#### WORK INSTRUCTION
Look through the entries for the line containing "Image resolution: width=1004". Then output that line and every line after it, exactly, to the end.

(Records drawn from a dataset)
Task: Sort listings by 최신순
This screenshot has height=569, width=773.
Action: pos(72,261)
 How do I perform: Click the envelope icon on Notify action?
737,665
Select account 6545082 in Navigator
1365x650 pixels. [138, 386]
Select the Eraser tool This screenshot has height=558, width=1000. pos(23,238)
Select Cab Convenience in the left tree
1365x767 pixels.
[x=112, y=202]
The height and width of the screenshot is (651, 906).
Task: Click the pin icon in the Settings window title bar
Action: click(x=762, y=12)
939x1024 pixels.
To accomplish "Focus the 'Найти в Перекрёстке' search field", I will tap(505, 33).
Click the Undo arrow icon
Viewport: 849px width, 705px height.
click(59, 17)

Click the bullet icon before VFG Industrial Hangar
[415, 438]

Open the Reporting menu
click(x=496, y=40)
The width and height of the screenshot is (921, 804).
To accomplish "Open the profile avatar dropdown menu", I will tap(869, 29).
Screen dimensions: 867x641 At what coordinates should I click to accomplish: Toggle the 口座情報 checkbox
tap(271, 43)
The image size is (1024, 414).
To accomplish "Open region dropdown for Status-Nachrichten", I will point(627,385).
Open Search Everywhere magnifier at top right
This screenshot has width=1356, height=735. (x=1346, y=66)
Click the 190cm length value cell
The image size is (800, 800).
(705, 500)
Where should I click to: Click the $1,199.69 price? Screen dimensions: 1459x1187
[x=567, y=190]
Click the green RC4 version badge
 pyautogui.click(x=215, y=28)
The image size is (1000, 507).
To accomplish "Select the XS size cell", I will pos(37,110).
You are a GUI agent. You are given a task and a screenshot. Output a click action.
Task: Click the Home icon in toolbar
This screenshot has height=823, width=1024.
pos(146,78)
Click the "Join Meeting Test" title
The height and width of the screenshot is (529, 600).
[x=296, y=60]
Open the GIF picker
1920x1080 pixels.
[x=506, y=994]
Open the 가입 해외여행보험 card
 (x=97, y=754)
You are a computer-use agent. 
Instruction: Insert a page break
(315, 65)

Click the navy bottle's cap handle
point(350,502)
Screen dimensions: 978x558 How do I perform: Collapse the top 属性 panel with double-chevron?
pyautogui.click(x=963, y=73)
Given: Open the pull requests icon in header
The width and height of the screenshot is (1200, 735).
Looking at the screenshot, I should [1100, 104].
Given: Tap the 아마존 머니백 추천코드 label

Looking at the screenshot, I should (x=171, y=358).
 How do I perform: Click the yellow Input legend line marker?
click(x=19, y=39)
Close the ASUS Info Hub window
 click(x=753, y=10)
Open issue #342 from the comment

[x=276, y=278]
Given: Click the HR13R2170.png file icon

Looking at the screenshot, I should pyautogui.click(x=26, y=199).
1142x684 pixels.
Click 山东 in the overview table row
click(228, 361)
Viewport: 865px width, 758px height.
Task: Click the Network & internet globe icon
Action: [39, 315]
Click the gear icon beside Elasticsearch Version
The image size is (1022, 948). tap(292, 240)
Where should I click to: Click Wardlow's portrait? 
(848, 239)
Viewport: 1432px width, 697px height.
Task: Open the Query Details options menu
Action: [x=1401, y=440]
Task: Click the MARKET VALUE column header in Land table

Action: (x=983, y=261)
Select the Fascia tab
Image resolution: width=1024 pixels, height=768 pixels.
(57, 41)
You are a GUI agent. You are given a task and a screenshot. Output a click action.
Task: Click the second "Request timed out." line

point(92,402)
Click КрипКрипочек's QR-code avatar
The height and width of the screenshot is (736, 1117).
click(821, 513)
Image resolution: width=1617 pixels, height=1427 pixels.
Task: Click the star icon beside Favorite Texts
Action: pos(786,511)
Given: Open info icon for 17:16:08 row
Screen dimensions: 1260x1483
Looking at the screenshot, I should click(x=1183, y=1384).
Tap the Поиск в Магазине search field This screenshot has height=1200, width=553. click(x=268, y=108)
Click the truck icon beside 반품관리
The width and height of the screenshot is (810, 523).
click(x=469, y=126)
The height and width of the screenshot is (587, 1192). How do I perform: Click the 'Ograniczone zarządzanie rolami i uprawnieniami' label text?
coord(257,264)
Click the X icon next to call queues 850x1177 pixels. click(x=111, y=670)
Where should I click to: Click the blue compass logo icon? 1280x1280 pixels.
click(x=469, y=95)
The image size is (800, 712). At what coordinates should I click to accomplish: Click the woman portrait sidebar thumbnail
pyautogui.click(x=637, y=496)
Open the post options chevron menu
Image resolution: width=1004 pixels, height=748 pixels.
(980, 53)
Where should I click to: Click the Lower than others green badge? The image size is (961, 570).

#### ANSWER BELOW
Image resolution: width=1004 pixels, height=748 pixels.
(980, 53)
Where should I click to: Click the Lower than others green badge? The image size is (961, 570).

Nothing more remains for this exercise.